═══ The input

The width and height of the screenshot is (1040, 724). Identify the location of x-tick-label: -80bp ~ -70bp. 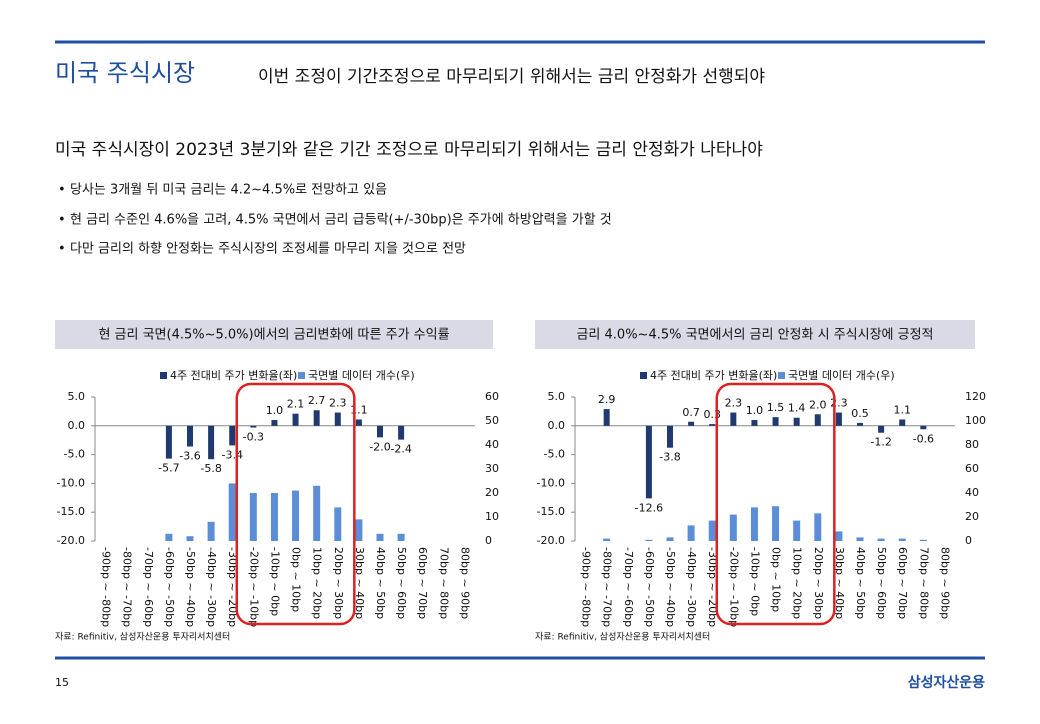
(608, 587).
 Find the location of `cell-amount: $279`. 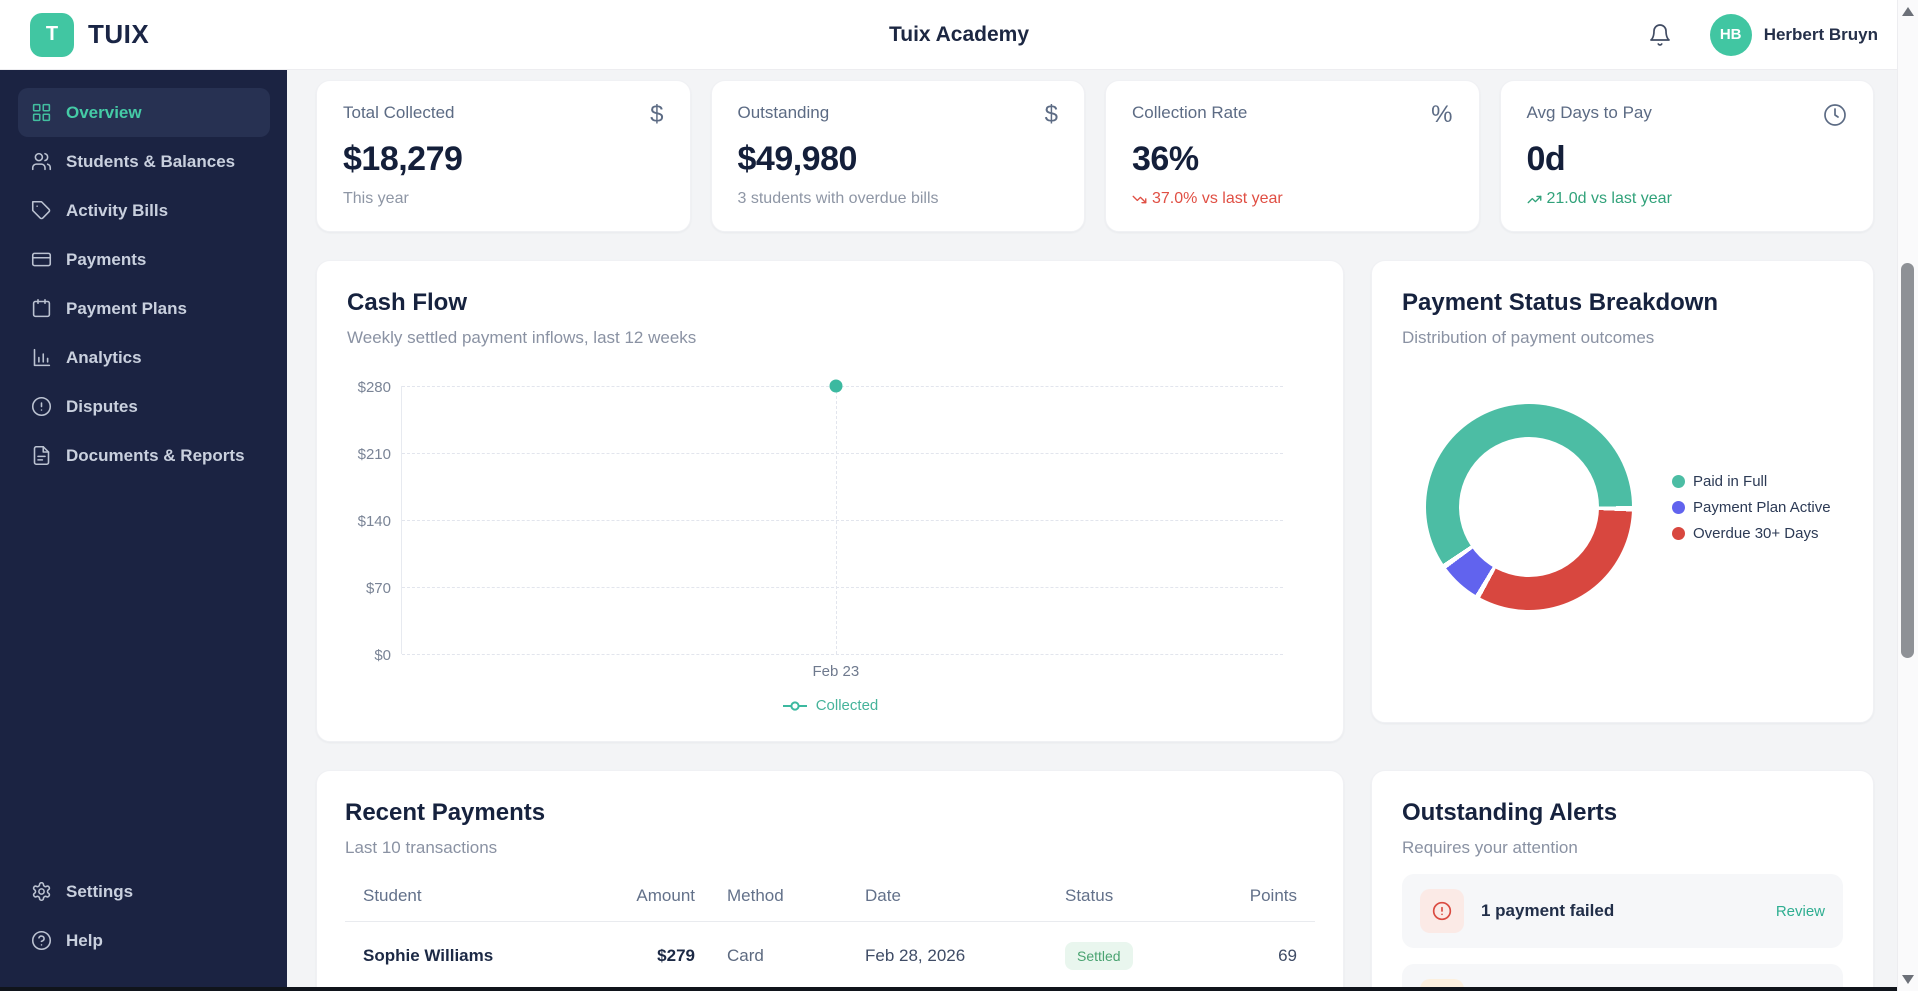

cell-amount: $279 is located at coordinates (676, 956).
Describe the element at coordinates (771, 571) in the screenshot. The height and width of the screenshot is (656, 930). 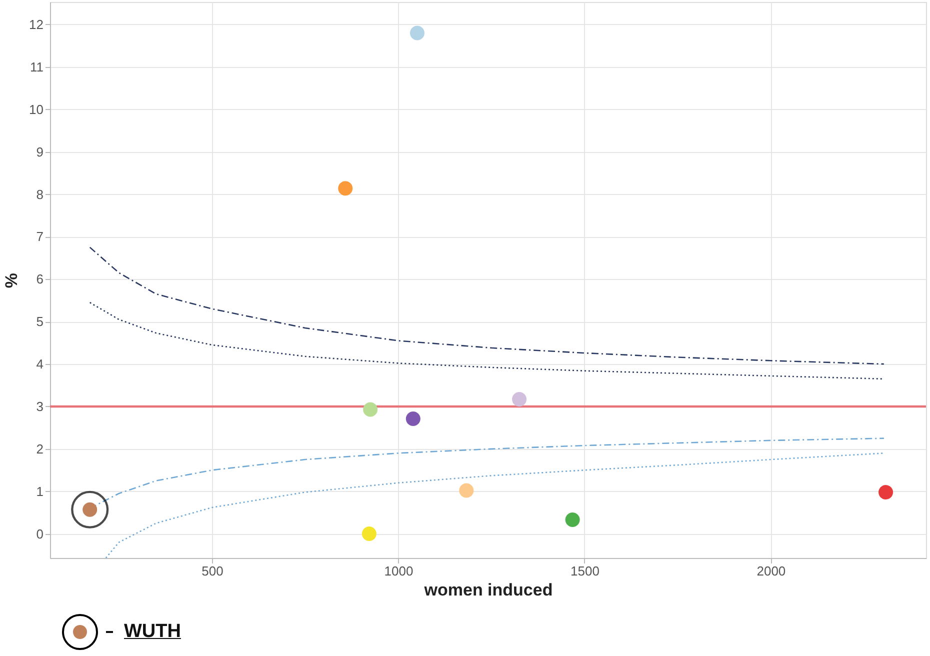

══════

- [Task]: Swap every "location" in the items above for "position" and write out all the lines again with nothing else changed. Leave the pictures out.

- [Completed task]:
The width and height of the screenshot is (1040, 724). Identify the position of x-tick-label: -80bp ~ -70bp. 
(608, 587).
 Find the position of `cell-amount: $279`. 

cell-amount: $279 is located at coordinates (676, 956).
Describe the element at coordinates (771, 571) in the screenshot. The height and width of the screenshot is (656, 930). 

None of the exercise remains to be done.